William Putnam McCabe

McCabe, William Putnam, a United Irishman, was born near Belfast, about 1775. [His father, Thomas, a watchmaker and part owner of a cotton-mill, died about 1827. He was a man of liberal principles, and it was on account of his indignant remonstrances that, in 1786, the project of fitting out slavers by Belfast merchants was abandoned.] Young William was somewhat wild in youth. His connexion with the United Irishmen dated from Tone's visit to Belfast in 1791; and he soon became one of the most active organizers and propagators of the principles of the society, and was noted for his ability in eluding the law by his powers of disguise and mimicry. For some time he attracted large gatherings for the propagation of his principles under notifications that "a converted Papist would preach the Word in —, on —, and explain how he became convinced of the true doctrines of Presbyterianism." His field of operations was chiefly in Leitrim and Roscommon. He also helped to rouse the County of Wexford.

A Wexford gentleman afterwards assured his biographer that he had met him on twenty different occasions, and had not recognized him once until he revealed himself. In May 1798, he was arrested in Dublin while acting as one of a body-guard to Lord Edward FitzGerald. He managed, however, to persuade his guard of Scotch soldiers that he was a countryman of theirs wrongfully arrested, whereupon they signed a memorial in his behalf, and he was at once liberated. We next find him in Cork, and then in company with the French during Humbert's campaign. After Ballinamuck he escaped to Wales, where he lay concealed for some time. About 1801 he made his way to France, where he married. He made frequent visits to England and Ireland on political errands, and being specially named in the Banishment Act, ran great risk of arrest and execution.

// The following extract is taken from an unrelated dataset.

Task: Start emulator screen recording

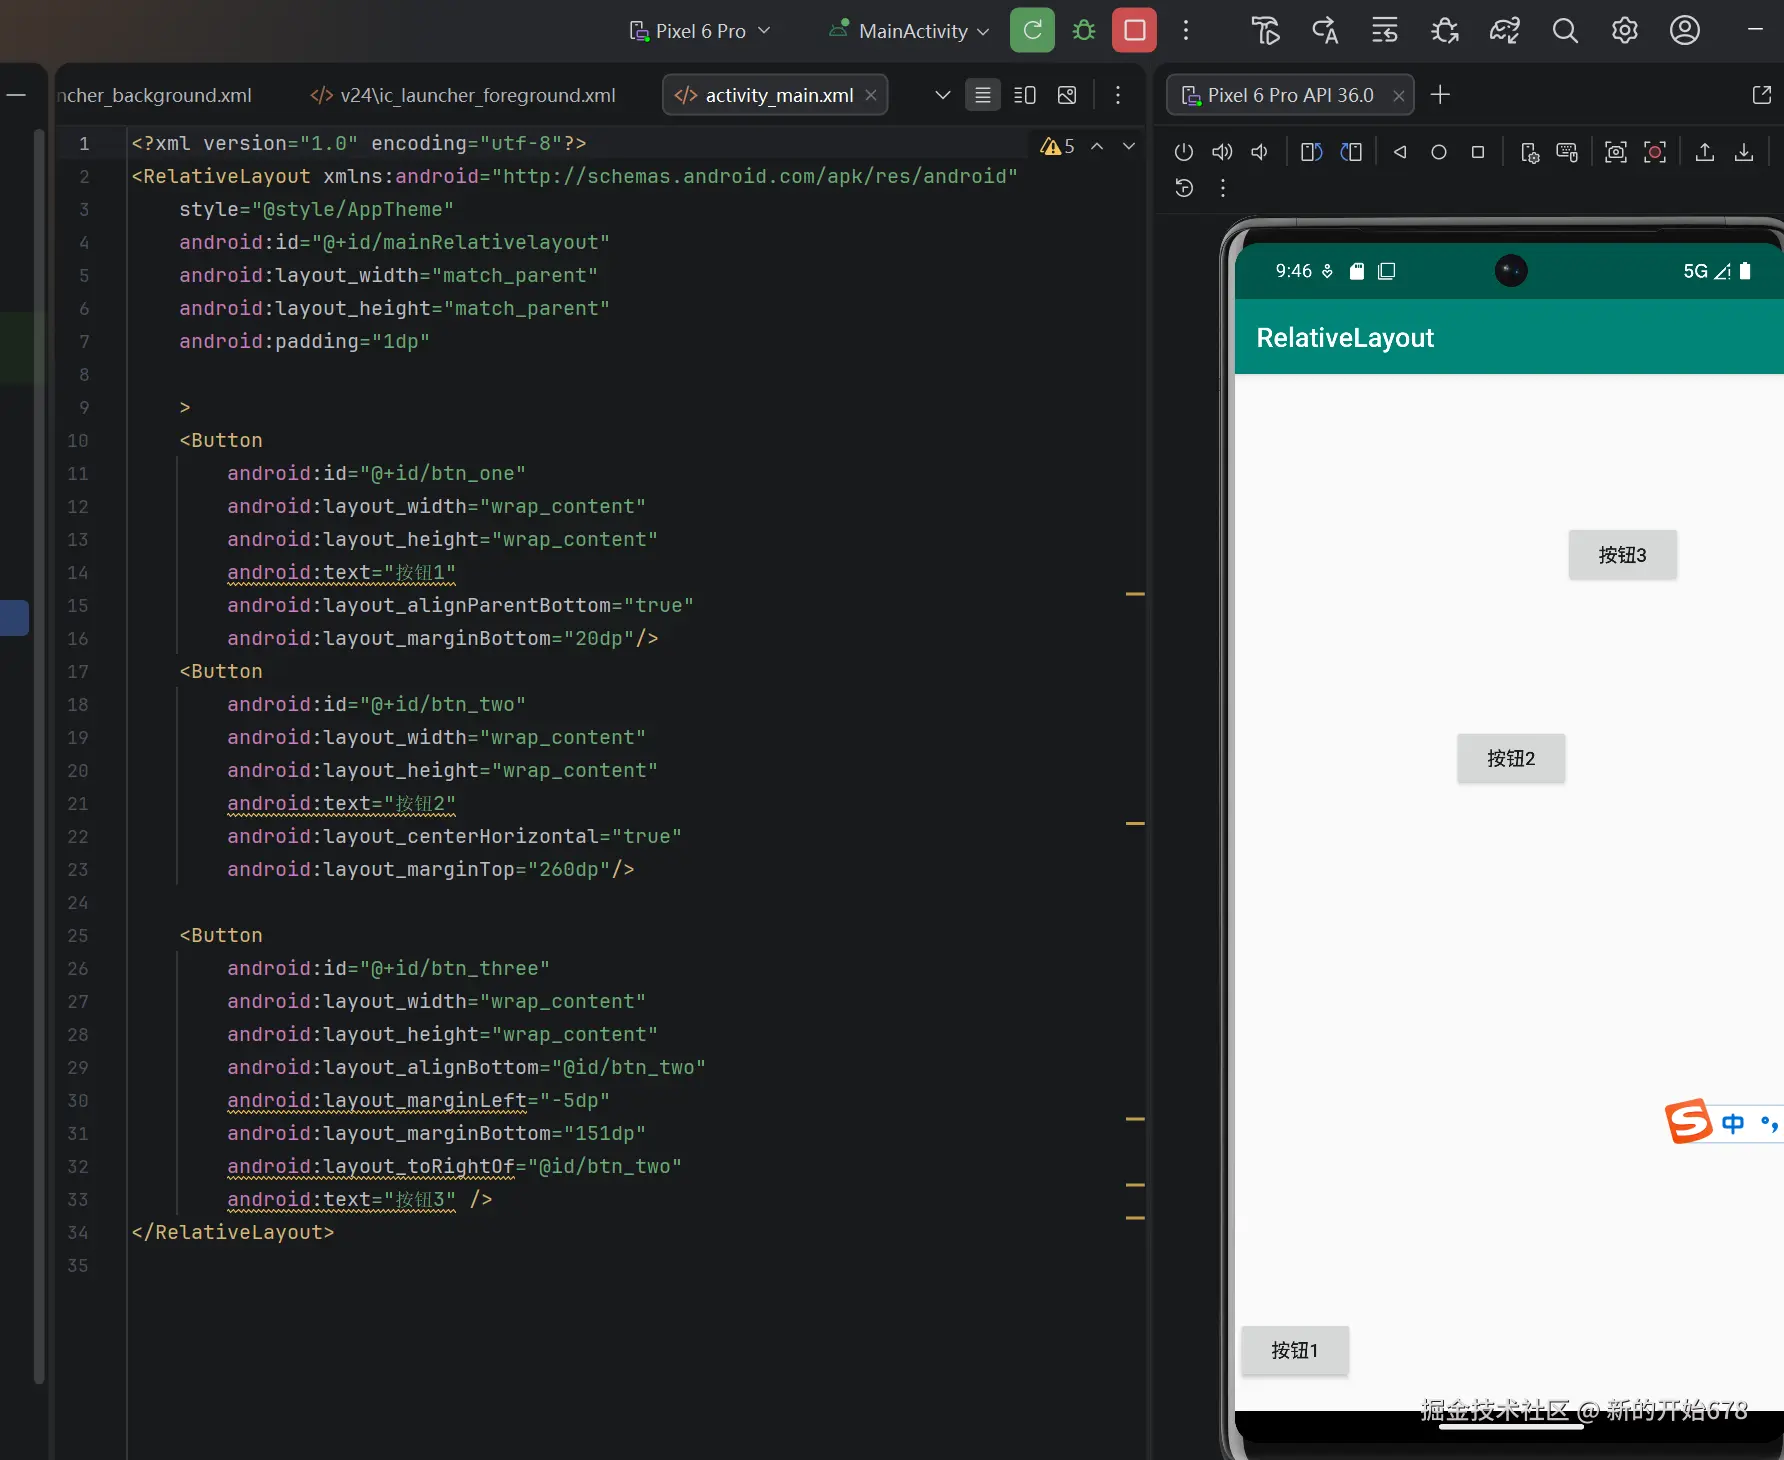Action: click(x=1655, y=152)
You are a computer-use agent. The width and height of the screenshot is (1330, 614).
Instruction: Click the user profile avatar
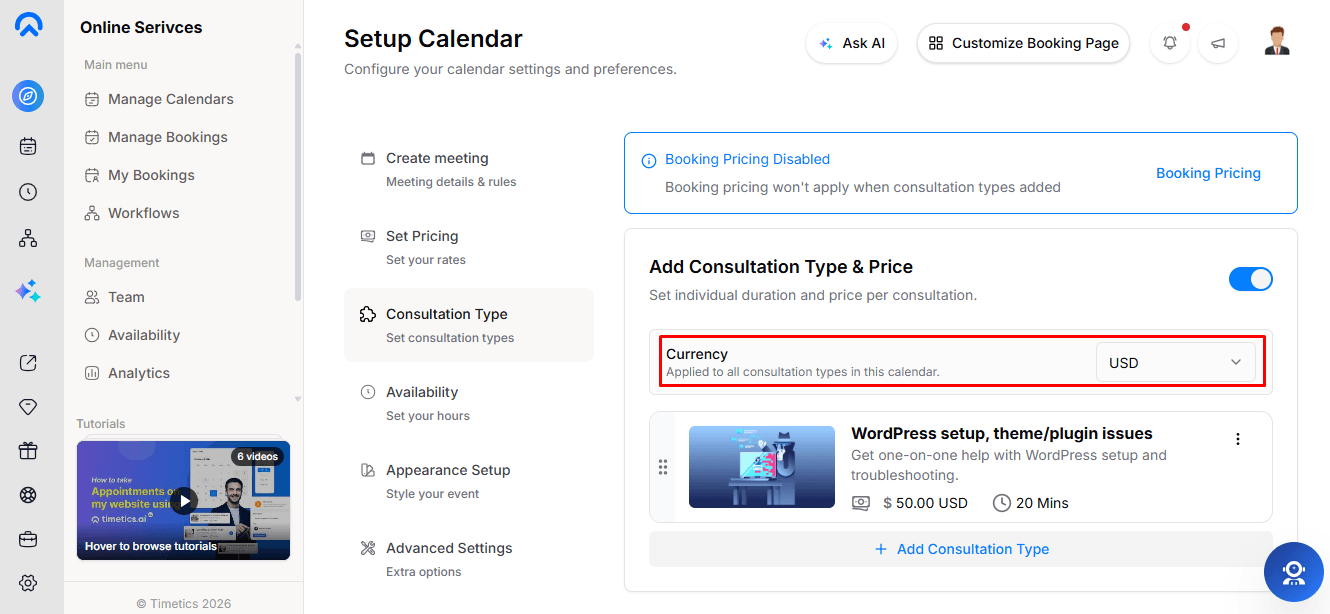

His establishment of a cotton factory at Rouen gained Napoleon's special favour. In 1807 he was able to lend Arthur O'Connor £4,792 — a transaction that led to much litigation between them even in the Irish courts, at a time when their personal appearance would have rendered them both liable to a sentence of death. In 1814, having ventured to Ireland, he was arrested and imprisoned, but was ultimately deported to Portugal. He came again in 1817, in company with his daughter, a beautiful girl of about sixteen years of age. Again arrested, he was imprisoned in Kilmainham for a year and a half. Two years afterwards he visited Scotland, and was again imprisoned. There was, perhaps, some excuse for the Home Secretary's rejoinder to the plea of his friends, that he only travelled on his own business: "It might be true that Mr. McCabe never went to any part of England or Ireland except upon business of his own; but it was very extraordinary that, in whatever part of the King's dominions his own business brought him, some public disturbance was sure to take place." He died in Paris, 6th January 1821, aged about 46, and was buried in Vaugirard cemetery.

Sources

65. Byrne, Myles: Autobiography. 3 vols. Paris, 1863.

330. United Irishmen, their Lives and Times: Third Series: Robert R. Madden, M.D. 3 vols. Dublin, 1846.